What needs to be done
Retype, without any change, everything from the line containing "Task: Click inside" down to the line containing "pyautogui.click(x=752, y=373)", including both of those lines.

[Lines on finding words and elements]
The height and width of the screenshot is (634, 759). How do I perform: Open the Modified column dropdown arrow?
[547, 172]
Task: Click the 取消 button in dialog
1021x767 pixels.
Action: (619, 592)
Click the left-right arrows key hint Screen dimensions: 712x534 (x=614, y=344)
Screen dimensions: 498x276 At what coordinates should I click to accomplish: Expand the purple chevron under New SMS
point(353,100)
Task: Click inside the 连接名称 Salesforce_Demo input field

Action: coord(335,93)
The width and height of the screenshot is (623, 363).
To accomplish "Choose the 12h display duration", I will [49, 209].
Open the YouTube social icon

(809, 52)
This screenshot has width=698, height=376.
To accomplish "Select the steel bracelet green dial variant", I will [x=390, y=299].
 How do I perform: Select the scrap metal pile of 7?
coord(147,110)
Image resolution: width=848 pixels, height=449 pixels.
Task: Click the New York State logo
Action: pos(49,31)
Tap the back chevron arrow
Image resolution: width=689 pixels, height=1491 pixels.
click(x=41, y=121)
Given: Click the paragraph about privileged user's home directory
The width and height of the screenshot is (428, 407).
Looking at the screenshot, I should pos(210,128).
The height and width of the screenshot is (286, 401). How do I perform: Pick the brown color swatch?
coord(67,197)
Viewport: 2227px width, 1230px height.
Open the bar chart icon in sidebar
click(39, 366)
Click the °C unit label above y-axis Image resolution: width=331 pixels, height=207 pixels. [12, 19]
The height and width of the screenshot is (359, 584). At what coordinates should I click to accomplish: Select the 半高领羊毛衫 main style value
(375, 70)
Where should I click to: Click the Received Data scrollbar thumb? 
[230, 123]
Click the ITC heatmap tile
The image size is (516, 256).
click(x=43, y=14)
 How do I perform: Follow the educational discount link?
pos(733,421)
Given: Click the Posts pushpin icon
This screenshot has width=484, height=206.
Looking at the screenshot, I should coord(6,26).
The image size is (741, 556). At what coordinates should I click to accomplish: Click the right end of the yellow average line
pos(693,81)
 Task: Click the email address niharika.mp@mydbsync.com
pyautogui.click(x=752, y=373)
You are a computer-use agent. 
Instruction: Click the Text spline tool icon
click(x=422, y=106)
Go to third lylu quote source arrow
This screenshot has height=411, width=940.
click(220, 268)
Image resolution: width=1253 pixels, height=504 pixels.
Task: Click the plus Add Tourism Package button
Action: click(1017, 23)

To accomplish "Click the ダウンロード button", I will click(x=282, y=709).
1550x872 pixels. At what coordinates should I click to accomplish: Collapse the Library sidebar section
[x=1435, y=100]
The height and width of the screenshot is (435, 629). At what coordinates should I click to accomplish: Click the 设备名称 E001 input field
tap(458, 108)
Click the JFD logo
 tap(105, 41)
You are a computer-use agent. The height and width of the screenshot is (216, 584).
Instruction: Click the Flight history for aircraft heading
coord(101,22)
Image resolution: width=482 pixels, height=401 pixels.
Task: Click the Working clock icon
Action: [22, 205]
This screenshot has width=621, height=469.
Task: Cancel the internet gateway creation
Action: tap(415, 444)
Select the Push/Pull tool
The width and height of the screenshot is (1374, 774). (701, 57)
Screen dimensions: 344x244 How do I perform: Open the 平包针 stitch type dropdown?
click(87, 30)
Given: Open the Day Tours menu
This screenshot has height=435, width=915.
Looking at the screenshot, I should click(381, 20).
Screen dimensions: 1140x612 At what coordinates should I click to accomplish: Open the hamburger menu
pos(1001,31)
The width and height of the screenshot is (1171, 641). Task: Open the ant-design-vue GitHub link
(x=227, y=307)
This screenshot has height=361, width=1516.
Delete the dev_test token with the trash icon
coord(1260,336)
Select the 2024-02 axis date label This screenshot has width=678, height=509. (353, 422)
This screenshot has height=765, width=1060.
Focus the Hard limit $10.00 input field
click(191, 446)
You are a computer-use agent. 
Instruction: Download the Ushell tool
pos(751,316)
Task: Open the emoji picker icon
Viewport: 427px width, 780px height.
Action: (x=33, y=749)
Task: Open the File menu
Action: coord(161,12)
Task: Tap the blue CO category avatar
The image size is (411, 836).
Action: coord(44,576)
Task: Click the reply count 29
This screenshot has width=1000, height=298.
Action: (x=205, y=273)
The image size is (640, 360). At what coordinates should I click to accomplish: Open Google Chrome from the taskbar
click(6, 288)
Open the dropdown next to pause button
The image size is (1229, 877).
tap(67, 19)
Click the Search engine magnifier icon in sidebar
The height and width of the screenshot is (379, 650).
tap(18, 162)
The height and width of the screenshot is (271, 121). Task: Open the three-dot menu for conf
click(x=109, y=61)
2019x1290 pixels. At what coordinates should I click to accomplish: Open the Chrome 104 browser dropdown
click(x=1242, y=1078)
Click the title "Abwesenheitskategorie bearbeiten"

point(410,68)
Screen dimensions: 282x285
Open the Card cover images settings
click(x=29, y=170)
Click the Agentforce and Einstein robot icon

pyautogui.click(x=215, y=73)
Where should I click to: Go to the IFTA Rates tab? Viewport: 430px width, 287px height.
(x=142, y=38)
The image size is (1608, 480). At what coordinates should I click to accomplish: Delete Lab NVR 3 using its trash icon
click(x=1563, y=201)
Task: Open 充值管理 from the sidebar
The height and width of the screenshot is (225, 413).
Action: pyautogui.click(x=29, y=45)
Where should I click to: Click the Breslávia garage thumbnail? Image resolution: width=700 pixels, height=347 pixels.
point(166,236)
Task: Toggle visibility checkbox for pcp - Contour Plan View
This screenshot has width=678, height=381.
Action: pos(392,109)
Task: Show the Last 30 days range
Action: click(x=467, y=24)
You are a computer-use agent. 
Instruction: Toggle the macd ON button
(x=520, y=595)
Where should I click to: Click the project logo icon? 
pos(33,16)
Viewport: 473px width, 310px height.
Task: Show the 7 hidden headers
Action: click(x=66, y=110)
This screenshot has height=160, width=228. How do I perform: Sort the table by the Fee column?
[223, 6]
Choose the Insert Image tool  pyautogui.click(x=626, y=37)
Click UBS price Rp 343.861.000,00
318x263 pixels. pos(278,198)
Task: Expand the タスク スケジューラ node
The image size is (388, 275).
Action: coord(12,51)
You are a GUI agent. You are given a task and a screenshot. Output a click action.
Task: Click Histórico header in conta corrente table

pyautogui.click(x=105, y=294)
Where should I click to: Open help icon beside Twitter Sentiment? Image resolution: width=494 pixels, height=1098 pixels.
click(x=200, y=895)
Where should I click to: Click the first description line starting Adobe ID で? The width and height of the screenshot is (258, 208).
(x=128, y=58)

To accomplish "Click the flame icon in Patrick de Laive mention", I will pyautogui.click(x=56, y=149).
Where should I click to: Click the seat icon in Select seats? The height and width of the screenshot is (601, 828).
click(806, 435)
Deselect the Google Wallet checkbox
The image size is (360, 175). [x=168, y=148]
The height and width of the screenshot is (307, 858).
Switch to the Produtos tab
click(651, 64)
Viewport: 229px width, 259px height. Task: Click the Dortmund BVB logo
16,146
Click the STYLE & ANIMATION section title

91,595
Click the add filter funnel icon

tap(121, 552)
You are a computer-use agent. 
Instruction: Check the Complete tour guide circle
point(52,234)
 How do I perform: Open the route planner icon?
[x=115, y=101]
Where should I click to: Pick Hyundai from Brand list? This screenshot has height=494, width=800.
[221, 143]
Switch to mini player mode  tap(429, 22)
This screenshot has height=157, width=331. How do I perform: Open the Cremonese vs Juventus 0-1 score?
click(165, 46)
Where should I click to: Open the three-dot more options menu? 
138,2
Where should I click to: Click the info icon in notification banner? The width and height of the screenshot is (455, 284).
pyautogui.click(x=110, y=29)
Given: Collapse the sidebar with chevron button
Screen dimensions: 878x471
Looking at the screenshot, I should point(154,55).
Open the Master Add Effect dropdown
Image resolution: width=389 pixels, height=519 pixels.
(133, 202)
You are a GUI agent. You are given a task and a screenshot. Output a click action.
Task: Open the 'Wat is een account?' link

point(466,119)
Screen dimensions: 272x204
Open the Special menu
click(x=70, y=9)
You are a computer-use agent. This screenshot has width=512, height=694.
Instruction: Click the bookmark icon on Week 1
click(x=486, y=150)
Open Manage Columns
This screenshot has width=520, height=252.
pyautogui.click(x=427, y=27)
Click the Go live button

Finished task
Task: Click inside the 连接名称 Salesforce_Demo input field

Action: coord(335,93)
The width and height of the screenshot is (623, 363).
To accomplish "Choose the 12h display duration", I will [49, 209].
Open the YouTube social icon

(809, 52)
This screenshot has width=698, height=376.
To accomplish "Select the steel bracelet green dial variant", I will [x=390, y=299].
 How do I perform: Select the scrap metal pile of 7?
coord(147,110)
Image resolution: width=848 pixels, height=449 pixels.
Task: Click the New York State logo
Action: pos(49,31)
Tap the back chevron arrow
Image resolution: width=689 pixels, height=1491 pixels.
click(x=41, y=121)
Given: Click the paragraph about privileged user's home directory
The width and height of the screenshot is (428, 407).
Looking at the screenshot, I should pos(210,128).
The height and width of the screenshot is (286, 401). How do I perform: Pick the brown color swatch?
coord(67,197)
Viewport: 2227px width, 1230px height.
Open the bar chart icon in sidebar
click(39, 366)
Click the °C unit label above y-axis Image resolution: width=331 pixels, height=207 pixels. [12, 19]
The height and width of the screenshot is (359, 584). At what coordinates should I click to accomplish: Select the 半高领羊毛衫 main style value
(375, 70)
Where should I click to: Click the Received Data scrollbar thumb? 
[230, 123]
Click the ITC heatmap tile
The image size is (516, 256).
click(x=43, y=14)
 How do I perform: Follow the educational discount link?
pos(733,421)
Given: Click the Posts pushpin icon
This screenshot has width=484, height=206.
Looking at the screenshot, I should coord(6,26).
The image size is (741, 556). At what coordinates should I click to accomplish: Click the right end of the yellow average line
pos(693,81)
 Task: Click the email address niharika.mp@mydbsync.com
pyautogui.click(x=752, y=373)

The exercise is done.